November 5, 2024

AAEM Members Help Secure “Open Books”?

You did it! A tremendous show of support by AAEM membership has successfully secured CMS language that states physicians have “unrestricted access to claims submitted” in their name. In the Federal Register on November 14th where CMS issued its final rule on the Medicare Modernization Act (MMA) it was reported that “numerous members of that association (AAEM) commented” on the reassignment matter. As you may recall, through the efforts of AAEM, the issue of open book was brought to the attention of CMS and, more importantly, the congressional conference committee for the MMA where this wording was incorporated into the CMS integrity safeguards. The footprint of AAEM is on this important ruling from beginning to end and can be clearly seen if one reviews the comments and CMS’ responses in the Federal Register (p372-833).

Equally important to note is the vigorous opposition launched by the contract groups to prevent emergency physicians from having access to this information
. Opposition that proves the importance of this ruling for the working emergency physician. Here is a direct quote from the Federal Register:

“Three commenters representing groups that utilize independent contractor emergency physicians strongly oppose our implementation of the two proposed program integrity safeguard requirements: (1) joint and several liability/responsibility for Medicare overpayments; and (2) unrestricted access to the billings for services provided by independent contractors.”

I’m a Fellow of both AAEM and ACEP, and it’s fun to watch them joust.

AAEM was founded when it seemed ACEP was ‘in the pockets of’ the major Emergency Medicine contract holders, and was much more interested in representing their views than those of the EP’s who actually do the work. (An aside: those docs in your ED don’t just show up by magic. The hospital decided it wants to have a 24/7/365 ED, and needs it to have the right doc staffing to do the job. There are a lot of ways to skin that cat, the most common being for the hospital to contract with one person/group/company to provide docs for the ED, after which the hospital can honestly say the docs don’t work for them. The contract holder then gets to decide how to staff the ED with docs, and there are several ways to go about it: employees, independent contractors, and then under that, is it a democratic group, is there partnership, is it a dictatorship, etc.)

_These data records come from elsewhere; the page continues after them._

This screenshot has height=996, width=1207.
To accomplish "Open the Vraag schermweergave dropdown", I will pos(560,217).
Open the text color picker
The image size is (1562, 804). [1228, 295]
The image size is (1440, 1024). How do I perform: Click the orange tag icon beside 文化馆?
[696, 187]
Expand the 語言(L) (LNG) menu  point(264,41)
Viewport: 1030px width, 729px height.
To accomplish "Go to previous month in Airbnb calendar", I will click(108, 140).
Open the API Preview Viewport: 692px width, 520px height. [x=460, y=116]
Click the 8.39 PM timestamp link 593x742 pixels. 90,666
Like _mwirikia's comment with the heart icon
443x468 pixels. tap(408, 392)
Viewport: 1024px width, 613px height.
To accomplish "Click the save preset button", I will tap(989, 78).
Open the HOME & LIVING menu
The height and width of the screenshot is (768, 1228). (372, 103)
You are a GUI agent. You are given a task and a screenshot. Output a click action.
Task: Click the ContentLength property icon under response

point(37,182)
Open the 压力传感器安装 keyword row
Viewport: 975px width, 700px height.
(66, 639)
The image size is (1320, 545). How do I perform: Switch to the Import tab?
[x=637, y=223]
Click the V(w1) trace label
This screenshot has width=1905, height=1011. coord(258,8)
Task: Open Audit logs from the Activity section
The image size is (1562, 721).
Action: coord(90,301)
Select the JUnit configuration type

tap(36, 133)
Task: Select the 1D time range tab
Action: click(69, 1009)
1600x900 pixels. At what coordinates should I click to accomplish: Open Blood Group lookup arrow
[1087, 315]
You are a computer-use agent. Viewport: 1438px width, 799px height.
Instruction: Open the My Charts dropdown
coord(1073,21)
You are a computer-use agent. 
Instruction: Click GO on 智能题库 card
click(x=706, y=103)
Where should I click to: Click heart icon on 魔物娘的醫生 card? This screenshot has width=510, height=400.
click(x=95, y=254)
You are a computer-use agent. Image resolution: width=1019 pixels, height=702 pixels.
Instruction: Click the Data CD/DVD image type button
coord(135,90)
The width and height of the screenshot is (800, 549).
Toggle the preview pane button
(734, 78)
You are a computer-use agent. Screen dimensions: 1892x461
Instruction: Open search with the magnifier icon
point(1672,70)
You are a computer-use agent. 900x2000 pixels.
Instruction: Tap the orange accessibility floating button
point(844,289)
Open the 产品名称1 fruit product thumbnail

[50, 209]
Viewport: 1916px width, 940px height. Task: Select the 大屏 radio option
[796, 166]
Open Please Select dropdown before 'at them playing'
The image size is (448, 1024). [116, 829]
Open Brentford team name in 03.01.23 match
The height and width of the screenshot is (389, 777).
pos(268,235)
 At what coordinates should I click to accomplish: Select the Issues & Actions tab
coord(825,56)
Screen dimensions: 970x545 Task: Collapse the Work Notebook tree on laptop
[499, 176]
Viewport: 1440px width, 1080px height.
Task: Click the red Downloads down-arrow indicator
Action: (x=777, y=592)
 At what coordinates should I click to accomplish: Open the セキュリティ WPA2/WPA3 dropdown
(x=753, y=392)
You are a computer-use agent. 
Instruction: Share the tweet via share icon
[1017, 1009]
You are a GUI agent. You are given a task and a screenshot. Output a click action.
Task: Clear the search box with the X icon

The big contract groups basically took (an probably continue to take) enormous advantage of their employed / contracted docs, and fought to keep the docs who work for them from finding out how much the group bills Uncle and friends for their work, and also won’t let the docs see the books.

To say this is a setup for abuse is an understatement. This leaves the working doc in the dark, while lining the pockets of the contract holder. In most groups, squawking about this is a good way to be looking for a new job. I have a couple of colleagues who left such groups after they did the math and figured out the contract holder was making a killing off their work, more than the docs made.

So, I see this as a very positive step for all docs, but especially ER docs, who have been on the short end of the stick for way too long. Way to go AAEM! I’ll be renewing my membership.